Ashgabat, maggio 2015 – Il Turkmenistan è un paese dell’Asia Centrale, ricco di gas e patria dei cavalli Celesti, gli Akhal-Teké: uno di questi leggendari soggetti figura addirittura al centro della bandiera turcomanna e il presidente in carica, Gurbanguly Berdymukhamedov, ama farsi vedere in sella ad un Akhal-Teké e anche correrci in pista al galoppo. Con molto successo, visto che le cronache locali non lesinano notizie sulle sue tante vittorie – di solito ottenute con larghissimo distacco dal secondo arrivato.
Pochi giorni fa ad Ashgabat è stato poi inaugurato un monumento equestre dedicato a Berdymukhamedov, perfettamente in linea con la politica del culto della personalità di quest’ultimo: il presidente è raffigurato in costume turcomanno, mentre in sella ad un Akhal-Teké indica gloriosamente il sole che per altro fa brillare senza troppa fatica l’opera, ricoperta in foglia d’oro a 24K; il tutto è poggiato su di un piedistallo in marmo bianco alto 20 metri.
Al di là di tutto l’Akhal-Teké è davvero un simbolo nazionale molto amato in questo paese: allevarlo è un modo per ribadire l’indipendenza dall’ex-impero sovietico (che ne aveva fatti macellare migliaia per farne bistecche e voleva sostituirli con i trattori nella vita e nel cuore dei turcmeni), ed effettivamente questo popolo ha ben ragione di essere orgoglioso dei suoi impareggiabili cavalli.
Originari dell’odierno Turkmenistan, territorio quasi per intero occupato dal deserto del Karakum e stretto tra mar Caspio, Kazakistan, Uzbekistan, Afghanistan e Iran gli Akhal-Teké sono considerati la più antica razza al mondo, addirittura tra i progenitori del moderno Purosangue Arabo perché è soprattutto da queste zone che arrivavano in Arabia i cavalli che, nel sesto secolo dopo Cristo, avrebbero generato l’Asil.

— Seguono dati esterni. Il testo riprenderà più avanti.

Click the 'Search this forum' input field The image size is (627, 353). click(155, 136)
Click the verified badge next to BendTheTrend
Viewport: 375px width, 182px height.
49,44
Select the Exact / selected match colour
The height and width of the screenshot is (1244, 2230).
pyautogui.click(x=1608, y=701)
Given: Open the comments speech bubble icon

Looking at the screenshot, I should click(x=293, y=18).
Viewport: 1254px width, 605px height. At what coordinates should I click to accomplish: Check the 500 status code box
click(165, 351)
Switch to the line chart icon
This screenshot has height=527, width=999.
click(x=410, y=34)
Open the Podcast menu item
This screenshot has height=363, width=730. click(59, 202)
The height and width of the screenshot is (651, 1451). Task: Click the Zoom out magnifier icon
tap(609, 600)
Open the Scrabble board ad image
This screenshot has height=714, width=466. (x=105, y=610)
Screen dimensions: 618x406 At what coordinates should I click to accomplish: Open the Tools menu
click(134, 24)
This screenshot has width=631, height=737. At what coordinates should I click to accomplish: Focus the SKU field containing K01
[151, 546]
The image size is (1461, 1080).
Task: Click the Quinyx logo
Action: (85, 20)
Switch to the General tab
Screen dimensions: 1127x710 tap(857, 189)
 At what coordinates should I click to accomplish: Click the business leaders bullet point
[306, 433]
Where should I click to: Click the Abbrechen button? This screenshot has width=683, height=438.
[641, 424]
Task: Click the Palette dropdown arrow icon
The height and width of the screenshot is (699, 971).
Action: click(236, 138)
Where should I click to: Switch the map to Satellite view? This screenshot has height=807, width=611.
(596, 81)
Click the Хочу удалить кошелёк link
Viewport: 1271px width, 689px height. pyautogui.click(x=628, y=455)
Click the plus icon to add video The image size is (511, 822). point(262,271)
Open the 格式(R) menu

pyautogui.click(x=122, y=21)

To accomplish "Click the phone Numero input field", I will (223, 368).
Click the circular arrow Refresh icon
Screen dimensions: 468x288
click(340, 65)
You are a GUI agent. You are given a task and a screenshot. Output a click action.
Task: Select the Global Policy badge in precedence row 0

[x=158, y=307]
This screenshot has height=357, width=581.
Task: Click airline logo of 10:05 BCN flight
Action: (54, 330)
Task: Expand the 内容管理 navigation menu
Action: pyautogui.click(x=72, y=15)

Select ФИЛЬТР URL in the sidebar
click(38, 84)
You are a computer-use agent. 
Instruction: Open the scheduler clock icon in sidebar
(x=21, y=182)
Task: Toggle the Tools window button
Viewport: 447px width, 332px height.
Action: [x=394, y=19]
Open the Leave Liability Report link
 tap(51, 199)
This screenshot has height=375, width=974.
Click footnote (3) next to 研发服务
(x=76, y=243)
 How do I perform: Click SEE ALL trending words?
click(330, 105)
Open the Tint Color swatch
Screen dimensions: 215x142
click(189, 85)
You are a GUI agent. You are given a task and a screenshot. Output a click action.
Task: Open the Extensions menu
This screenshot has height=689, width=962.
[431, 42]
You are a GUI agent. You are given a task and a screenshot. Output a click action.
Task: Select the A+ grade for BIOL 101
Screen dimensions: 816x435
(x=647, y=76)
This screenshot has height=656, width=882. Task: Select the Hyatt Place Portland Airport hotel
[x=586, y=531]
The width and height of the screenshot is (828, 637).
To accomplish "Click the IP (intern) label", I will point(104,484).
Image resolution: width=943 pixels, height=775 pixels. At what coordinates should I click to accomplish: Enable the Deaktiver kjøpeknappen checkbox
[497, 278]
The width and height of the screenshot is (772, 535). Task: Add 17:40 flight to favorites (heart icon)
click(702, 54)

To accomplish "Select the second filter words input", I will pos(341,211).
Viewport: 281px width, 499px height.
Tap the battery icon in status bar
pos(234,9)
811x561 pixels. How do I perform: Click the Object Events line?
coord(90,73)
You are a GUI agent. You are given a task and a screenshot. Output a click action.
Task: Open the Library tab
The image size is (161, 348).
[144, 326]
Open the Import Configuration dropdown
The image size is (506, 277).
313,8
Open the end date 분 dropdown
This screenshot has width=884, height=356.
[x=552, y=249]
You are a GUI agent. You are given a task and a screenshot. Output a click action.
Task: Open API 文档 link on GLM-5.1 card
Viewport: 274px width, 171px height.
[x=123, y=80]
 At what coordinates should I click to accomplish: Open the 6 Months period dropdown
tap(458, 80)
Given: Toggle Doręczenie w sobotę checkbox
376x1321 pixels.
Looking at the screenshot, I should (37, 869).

Questo lembo di Asia Centrale è sempre stata terra di conquista da parte di popoli strettamente legati al cavallo sia per necessità guerresche che per conseguente passione di vita: i Parti avevano la loro capitale, Nisa, a soli 10 km. da Ashgabat e il loro cavalli erano descritti come «…degni di Re potenti: di grande presenza, dai movimenti morbidi sotto il cavaliere, facili e obbedienti al morso, molto orgogliosi nel portamento della testa mentre la gloria del sole gioca con le loro criniere d’oro». Ai parti seguirono gli arabi, poi i mongoli e quindi i turcomanni: tutti guerrieri famosi per la loro abilità in sella.
Il nucleo fondamentale della razza è stato per secoli in mano ai Teké, una tribù di guerrieri Turkmeni il cui territorio comprendeva l’oasi di Akhal. I Teké erano un popolo libero, coraggioso e orgoglioso; per loro il cavallo valeva più delle mogli, dei figli o della loro stessa vita. Ogni yurta (la tenda delle popolazioni nomadi asiatiche) proteggeva uno o due di questi soggetti e alla nascita il puledro veniva tenuto in braccio per ore dal proprietario, il cui odore gli si fissava così nella memoria. L’uomo cresceva più che un semplice cavallo un vero amico, con il quale il legame era particolarmente forte ed esclusivo: il cavaliere dedicava al cavallo cure, tempo ed attenzioni e questi lo ripagava con tutta la sua dedizione. Si racconta di guerrieri morti in battaglia il cui destriero continuava a combattere il nemico vicino al cadavere del suo cavaliere, mordendo e calciando: e anche oggi l’Akhal-Teké è il cavallo di un solo padrone, con un carattere fiero e sensibile che non accetta chiunque voglia considerarlo suo per un semplice (e un po’ volgare) diritto di proprietà.
Perfettamente comprensibile quindi che nel padiglione del Turkmenistan ad Expo 2015 uno dei dettagli decorativi sia dedicato proprio a loro, i Celesti, e che il presidente Berdymukhamedov tenga tanto a farsi vedere con un Akhal-Teké: perché sono davvero bellissimi.